First Revised Sheet No. 248 First Revised Sheet No. 248 : Effective

Superseding: Substitute Original Sheet No. 248

Shipper shall provide Transporter in writing prior to the initiation of

service under this Agreement the names of three persons authorized by

Shipper to conduct daily operations under this Agreement in priority

order of contact with appropriate telephone and facsimile numbers.

Shipper shall amend this listing in writing when there is any change of

authorized persons.

 

ARTICLE XIV

 

ASSIGNMENTS

 

14.1 Transporter may, without relieving itself of its

obligations under this Agreement, assign any of its rights

hereunder to a company with which it is affiliated.

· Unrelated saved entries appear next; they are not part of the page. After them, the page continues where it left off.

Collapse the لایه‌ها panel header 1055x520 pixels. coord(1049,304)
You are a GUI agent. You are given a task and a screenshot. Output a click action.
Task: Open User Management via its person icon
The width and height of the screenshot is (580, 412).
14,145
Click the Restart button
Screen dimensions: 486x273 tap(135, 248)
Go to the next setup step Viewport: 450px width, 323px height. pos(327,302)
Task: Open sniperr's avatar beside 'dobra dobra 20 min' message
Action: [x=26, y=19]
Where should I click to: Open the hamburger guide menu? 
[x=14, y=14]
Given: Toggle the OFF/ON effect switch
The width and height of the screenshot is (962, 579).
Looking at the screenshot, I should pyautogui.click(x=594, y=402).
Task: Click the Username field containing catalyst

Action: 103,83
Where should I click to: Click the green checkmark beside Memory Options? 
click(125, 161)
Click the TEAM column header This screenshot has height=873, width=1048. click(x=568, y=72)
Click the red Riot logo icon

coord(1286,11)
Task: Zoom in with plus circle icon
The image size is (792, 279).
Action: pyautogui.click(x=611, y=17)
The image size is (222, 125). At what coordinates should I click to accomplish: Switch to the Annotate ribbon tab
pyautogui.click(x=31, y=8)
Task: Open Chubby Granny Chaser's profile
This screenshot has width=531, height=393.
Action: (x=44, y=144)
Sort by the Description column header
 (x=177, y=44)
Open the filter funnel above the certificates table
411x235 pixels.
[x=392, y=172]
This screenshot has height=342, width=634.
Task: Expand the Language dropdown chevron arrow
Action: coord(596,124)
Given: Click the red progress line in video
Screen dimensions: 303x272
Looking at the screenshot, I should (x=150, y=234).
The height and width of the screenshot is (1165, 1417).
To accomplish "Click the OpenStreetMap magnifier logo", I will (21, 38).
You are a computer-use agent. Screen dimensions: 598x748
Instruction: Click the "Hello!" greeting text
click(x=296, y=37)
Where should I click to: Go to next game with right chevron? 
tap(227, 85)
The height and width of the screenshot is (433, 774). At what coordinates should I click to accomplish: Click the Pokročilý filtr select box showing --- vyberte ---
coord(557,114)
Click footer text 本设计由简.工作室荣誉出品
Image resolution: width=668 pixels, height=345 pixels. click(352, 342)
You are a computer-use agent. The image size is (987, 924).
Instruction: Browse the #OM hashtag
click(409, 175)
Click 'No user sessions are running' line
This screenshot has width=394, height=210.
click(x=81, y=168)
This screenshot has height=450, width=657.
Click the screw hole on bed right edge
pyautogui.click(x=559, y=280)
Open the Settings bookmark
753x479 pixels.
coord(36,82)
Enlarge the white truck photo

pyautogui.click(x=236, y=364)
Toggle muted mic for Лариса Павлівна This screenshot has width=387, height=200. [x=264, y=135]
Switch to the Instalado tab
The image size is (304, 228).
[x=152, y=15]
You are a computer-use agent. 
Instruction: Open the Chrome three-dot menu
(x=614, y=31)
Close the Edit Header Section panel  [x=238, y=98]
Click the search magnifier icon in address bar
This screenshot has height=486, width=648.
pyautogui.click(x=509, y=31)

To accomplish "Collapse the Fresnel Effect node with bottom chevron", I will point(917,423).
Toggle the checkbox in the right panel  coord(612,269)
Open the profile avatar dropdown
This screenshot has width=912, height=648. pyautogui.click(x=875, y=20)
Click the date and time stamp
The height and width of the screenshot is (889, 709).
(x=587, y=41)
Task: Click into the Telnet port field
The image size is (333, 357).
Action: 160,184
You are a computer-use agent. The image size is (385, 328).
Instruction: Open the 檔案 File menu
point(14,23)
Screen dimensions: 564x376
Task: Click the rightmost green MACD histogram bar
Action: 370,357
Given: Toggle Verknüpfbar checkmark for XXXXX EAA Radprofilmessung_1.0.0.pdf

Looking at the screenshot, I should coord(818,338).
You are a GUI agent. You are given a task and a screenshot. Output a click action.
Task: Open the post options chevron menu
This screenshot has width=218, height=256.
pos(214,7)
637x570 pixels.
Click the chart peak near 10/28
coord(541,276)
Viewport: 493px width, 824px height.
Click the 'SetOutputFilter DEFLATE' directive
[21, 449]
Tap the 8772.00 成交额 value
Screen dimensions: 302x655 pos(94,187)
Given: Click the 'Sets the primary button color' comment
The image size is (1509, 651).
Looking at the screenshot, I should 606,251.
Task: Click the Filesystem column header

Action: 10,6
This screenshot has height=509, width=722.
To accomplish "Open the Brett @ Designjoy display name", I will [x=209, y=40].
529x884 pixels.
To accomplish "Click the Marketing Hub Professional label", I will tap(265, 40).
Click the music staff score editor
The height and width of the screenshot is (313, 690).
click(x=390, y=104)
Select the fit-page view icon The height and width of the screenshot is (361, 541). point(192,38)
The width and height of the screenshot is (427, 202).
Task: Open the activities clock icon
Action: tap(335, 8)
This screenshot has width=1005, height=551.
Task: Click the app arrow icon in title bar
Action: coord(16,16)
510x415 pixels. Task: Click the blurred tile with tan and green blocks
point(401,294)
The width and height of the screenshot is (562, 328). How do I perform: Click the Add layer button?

Shipper may assign any of its rights hereunder to any

company to which Shipper assigns all or any portion of its

interests in the Dedicated Lease(s), provided that prior to

the effective date of such assignment the provisions of

Section 6.3 of Rate Schedule FT-2 (MP) are met by the

assignee. All of the provisions of this Agreement shall be

applicable to assignees of Shipper's interests in the

Dedicated Lease(s) and such assignees shall receive a

proportionate assignment of the rights and obligations

hereunder with respect to the Dedicated Lease(s) so

assigned. Upon such assignment, Shipper shall be relieved

of its obligations accruing on or after the effective date

of the assignment to the extent, and only to the extent,

such obligations are so assigned to the assignee.

 

14.2 Any person which shall succeed by purchase, merger, or

consolidation to the properties, substantially as an

entirety, of Shipper or to Transporter's MP Facility, shall

be entitled to the rights and shall be subject to the

obligations of its predecessor in interest under this

Agreement.

 

ARTICLE XV

 

MISCELLANEOUS

 

15.1 THE INTERPRETATION AND PERFORMANCE OF THIS AGREEMENT SHALL

BE IN ACCORDANCE WITH AND CONTROLLED BY THE LAWS OF THE

STATE OF TEXAS, WITHOUT REGARD TO THE DOCTRINES GOVERNING

CHOICE OF LAW.

 

15.2 If any provision of this Agreement is declared null and

void, or voidable, by a court of competent jurisdiction,

then that provision will be considered severable at either

Party's option; and if the severability option is

exercised, the remaining provisions of the Agreement shall

remain in full force and effect.

 

15.3 Unless otherwise expressly provided in this Agreement or

Transporter's FERC Gas Tariff, no modification of or

supplement to the terms and provisions stated in this

Agreement shall be or become effective unless agreed by the

Parties in writing.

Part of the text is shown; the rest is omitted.